═══ RECORDS PROVIDED

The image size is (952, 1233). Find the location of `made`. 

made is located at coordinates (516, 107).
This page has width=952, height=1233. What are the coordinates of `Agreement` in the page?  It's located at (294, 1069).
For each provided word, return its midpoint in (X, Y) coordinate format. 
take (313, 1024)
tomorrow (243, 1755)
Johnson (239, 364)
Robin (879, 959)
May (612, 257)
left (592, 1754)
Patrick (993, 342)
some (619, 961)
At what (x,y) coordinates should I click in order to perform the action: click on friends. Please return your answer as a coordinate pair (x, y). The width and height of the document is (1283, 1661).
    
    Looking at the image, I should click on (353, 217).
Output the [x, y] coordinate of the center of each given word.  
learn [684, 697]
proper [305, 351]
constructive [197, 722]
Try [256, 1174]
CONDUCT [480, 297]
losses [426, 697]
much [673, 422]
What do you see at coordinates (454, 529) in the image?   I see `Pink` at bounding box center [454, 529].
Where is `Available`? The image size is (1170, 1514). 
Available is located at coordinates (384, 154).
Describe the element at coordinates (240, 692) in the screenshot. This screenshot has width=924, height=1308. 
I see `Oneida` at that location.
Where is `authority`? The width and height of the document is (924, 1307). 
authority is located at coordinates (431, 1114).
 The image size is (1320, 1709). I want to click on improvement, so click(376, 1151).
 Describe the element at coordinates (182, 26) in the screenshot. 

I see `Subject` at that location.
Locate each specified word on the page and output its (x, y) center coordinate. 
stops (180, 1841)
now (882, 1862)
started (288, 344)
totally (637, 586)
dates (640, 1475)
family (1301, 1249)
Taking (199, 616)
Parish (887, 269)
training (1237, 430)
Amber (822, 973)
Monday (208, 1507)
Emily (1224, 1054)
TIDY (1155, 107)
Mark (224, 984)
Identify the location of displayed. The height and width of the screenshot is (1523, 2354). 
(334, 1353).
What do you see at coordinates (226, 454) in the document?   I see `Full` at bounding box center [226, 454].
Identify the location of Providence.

══════

DIRECTION ->
Return the lines of the records starting at the line that contains "Describe the element at coordinates (182, 26)" and ending at the end of the records, exactly as they appear.

EXPECTED OUTPUT ->
 Describe the element at coordinates (182, 26) in the screenshot. 

I see `Subject` at that location.
Locate each specified word on the page and output its (x, y) center coordinate. 
stops (180, 1841)
now (882, 1862)
started (288, 344)
totally (637, 586)
dates (640, 1475)
family (1301, 1249)
Taking (199, 616)
Parish (887, 269)
training (1237, 430)
Amber (822, 973)
Monday (208, 1507)
Emily (1224, 1054)
TIDY (1155, 107)
Mark (224, 984)
Identify the location of displayed. The height and width of the screenshot is (1523, 2354). 
(334, 1353).
What do you see at coordinates (226, 454) in the document?   I see `Full` at bounding box center [226, 454].
Identify the location of Providence.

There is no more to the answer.